Monday, 10 January 2011

How Adults Make Moral Decisions: Part Five

If a morality isn't a set of rules and regulations that relieves us of the responsibility of estimating the consequences of our actions as long as we follow the right procedures, then what use is it?

I suggest the value of a moral code is not in its rules but in its concepts: what is important about it are the harms and benefits it identifies and what it says nothing about. Those concepts are realised and exemplified in definitions, examples, case law, novels, plays and films, in maxims, slogans, imagery, tones of voice and of course the disciplinary practices of parents, schools, employers, public spaces (from parks to restaurants) and individuals. A moral code is created, modified and kept alive by individuals, not abstractions. Of course, it is a trivial exercise to translate all this into rules and maxims, but just because we can doesn't mean there is any insight to be gained by so doing. Indeed, it's all the other way. If we persist in thinking of morality as principles, we will fail to understand why people behave worse and worse despite exhortations and legislations to make them behave better.
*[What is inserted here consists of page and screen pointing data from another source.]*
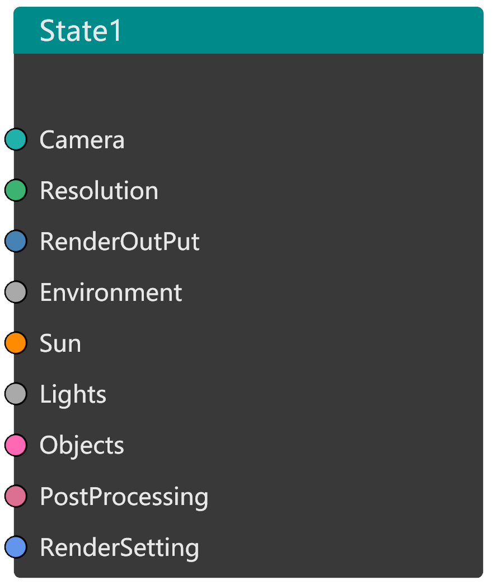Select the pink Objects input socket
Image resolution: width=492 pixels, height=585 pixels.
coord(16,445)
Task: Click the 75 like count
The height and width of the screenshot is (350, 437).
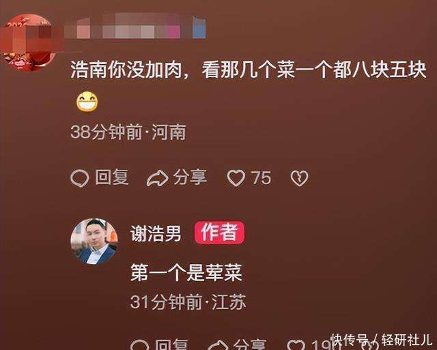Action: point(261,177)

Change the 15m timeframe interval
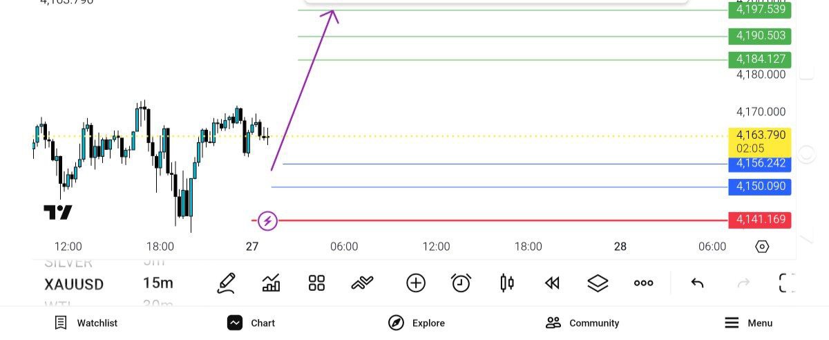pos(158,283)
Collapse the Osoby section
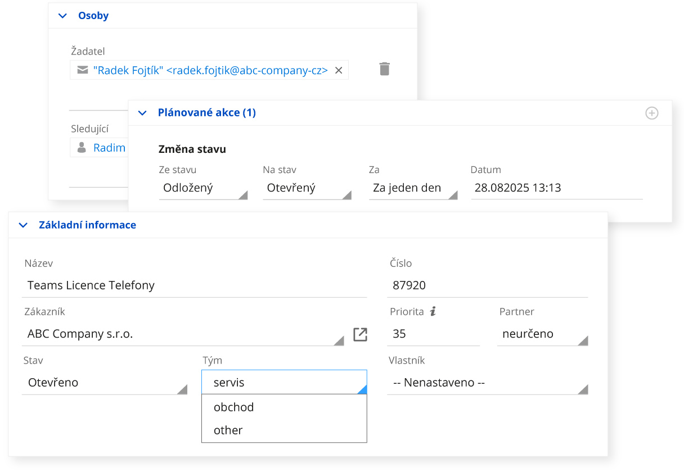The image size is (684, 472). click(62, 16)
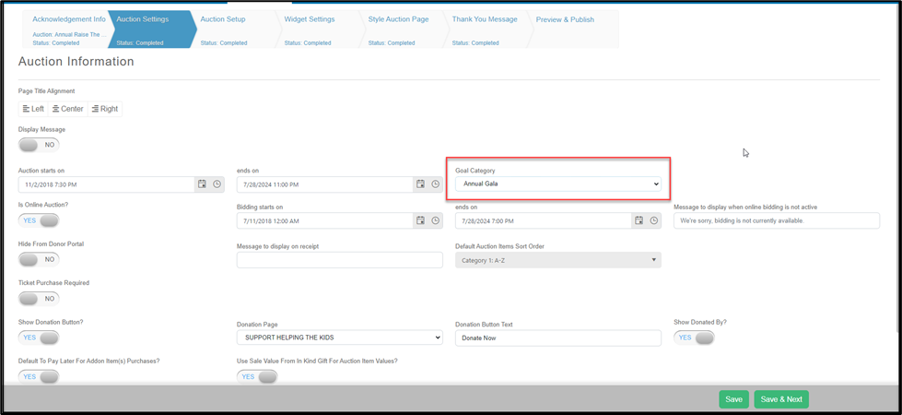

The concepts I'm talking about combine descriptive and evaluative content. The formal evaluative concepts such as 'right', 'wrong', 'good', excellent' and 'better' or 'worse' are not unique to morality. Concepts such as "greed", "charity", "honesty", "caring", "murder", "theft", "busybody", "thoughtfulness", "selfish", "selfless", "ambitious" and a thousand others, describe specific types of behaviour as well as carrying evaluative force. A number of them come in pairs: sharing descriptive content, one has negative and the other positive evaluative content. (This is the basis of the game of Declining Verbs, as in: I am focused, you are single-minded, she is obsessed.) Some languages don't have certain concepts, and their speakers have to import them directly: Yiddish has the concept of a mensch but try translating it into English without losing something essential. You can't. The English don't do being menschen. Middle eastern languages all have a concept of "honour" in the name of which you can commit actions with a clear conscience, actions which Western language-speakers would regard as so awful that they haven't yet wanted to import a word for it.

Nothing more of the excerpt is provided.